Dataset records
######

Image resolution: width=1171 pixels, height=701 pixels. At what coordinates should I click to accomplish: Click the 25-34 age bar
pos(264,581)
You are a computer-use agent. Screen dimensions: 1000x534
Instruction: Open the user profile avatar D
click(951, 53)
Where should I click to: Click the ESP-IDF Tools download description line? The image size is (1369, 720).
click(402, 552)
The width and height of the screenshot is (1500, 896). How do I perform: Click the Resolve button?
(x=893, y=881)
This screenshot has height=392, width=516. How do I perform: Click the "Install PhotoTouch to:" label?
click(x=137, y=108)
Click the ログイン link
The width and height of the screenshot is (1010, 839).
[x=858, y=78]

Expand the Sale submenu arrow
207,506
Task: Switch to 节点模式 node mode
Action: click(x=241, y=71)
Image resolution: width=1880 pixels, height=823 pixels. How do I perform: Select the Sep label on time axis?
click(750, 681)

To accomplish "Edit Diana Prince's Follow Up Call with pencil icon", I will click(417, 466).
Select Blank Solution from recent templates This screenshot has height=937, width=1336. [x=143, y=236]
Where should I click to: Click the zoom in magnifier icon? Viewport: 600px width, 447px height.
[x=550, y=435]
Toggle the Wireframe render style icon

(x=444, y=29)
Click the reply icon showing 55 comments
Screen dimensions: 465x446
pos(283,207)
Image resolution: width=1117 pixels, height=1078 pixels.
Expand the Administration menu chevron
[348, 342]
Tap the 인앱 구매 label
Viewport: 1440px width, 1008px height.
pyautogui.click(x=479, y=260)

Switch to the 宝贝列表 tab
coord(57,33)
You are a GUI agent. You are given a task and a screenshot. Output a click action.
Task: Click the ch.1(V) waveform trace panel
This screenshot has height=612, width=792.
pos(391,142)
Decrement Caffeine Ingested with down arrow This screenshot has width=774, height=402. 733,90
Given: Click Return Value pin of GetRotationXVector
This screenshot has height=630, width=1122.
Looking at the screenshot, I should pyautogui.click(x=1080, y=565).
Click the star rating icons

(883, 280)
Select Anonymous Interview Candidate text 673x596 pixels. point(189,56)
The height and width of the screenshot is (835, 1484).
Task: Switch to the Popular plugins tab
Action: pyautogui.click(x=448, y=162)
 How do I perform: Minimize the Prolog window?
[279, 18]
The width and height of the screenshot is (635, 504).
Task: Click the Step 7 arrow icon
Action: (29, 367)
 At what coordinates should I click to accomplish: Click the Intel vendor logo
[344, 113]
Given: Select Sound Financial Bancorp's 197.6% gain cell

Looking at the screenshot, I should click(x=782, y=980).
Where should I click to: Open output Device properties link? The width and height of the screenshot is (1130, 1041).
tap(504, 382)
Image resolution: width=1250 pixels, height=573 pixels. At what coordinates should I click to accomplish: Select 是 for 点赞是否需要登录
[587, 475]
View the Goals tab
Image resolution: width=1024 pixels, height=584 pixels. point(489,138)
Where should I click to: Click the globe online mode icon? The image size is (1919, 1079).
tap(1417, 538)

######

Directions
Would you return all of the data exactly as given?

Exercise solution
Image resolution: width=1171 pixels, height=701 pixels. At what coordinates should I click to accomplish: Click the 25-34 age bar
pos(264,581)
You are a computer-use agent. Screen dimensions: 1000x534
Instruction: Open the user profile avatar D
click(951, 53)
Where should I click to: Click the ESP-IDF Tools download description line? The image size is (1369, 720).
click(402, 552)
The width and height of the screenshot is (1500, 896). How do I perform: Click the Resolve button?
(x=893, y=881)
This screenshot has height=392, width=516. How do I perform: Click the "Install PhotoTouch to:" label?
click(x=137, y=108)
Click the ログイン link
The width and height of the screenshot is (1010, 839).
[x=858, y=78]

Expand the Sale submenu arrow
207,506
Task: Switch to 节点模式 node mode
Action: click(x=241, y=71)
Image resolution: width=1880 pixels, height=823 pixels. How do I perform: Select the Sep label on time axis?
click(750, 681)

To accomplish "Edit Diana Prince's Follow Up Call with pencil icon", I will click(417, 466).
Select Blank Solution from recent templates This screenshot has height=937, width=1336. [x=143, y=236]
Where should I click to: Click the zoom in magnifier icon? Viewport: 600px width, 447px height.
[x=550, y=435]
Toggle the Wireframe render style icon

(x=444, y=29)
Click the reply icon showing 55 comments
Screen dimensions: 465x446
pos(283,207)
Image resolution: width=1117 pixels, height=1078 pixels.
Expand the Administration menu chevron
[348, 342]
Tap the 인앱 구매 label
Viewport: 1440px width, 1008px height.
pyautogui.click(x=479, y=260)

Switch to the 宝贝列表 tab
coord(57,33)
You are a GUI agent. You are given a task and a screenshot. Output a click action.
Task: Click the ch.1(V) waveform trace panel
This screenshot has height=612, width=792.
pos(391,142)
Decrement Caffeine Ingested with down arrow This screenshot has width=774, height=402. 733,90
Given: Click Return Value pin of GetRotationXVector
This screenshot has height=630, width=1122.
Looking at the screenshot, I should pyautogui.click(x=1080, y=565).
Click the star rating icons

(883, 280)
Select Anonymous Interview Candidate text 673x596 pixels. point(189,56)
The height and width of the screenshot is (835, 1484).
Task: Switch to the Popular plugins tab
Action: pyautogui.click(x=448, y=162)
 How do I perform: Minimize the Prolog window?
[279, 18]
The width and height of the screenshot is (635, 504).
Task: Click the Step 7 arrow icon
Action: (29, 367)
 At what coordinates should I click to accomplish: Click the Intel vendor logo
[344, 113]
Given: Select Sound Financial Bancorp's 197.6% gain cell

Looking at the screenshot, I should click(x=782, y=980).
Where should I click to: Open output Device properties link? The width and height of the screenshot is (1130, 1041).
tap(504, 382)
Image resolution: width=1250 pixels, height=573 pixels. At what coordinates should I click to accomplish: Select 是 for 点赞是否需要登录
[587, 475]
View the Goals tab
Image resolution: width=1024 pixels, height=584 pixels. point(489,138)
Where should I click to: Click the globe online mode icon? The image size is (1919, 1079).
tap(1417, 538)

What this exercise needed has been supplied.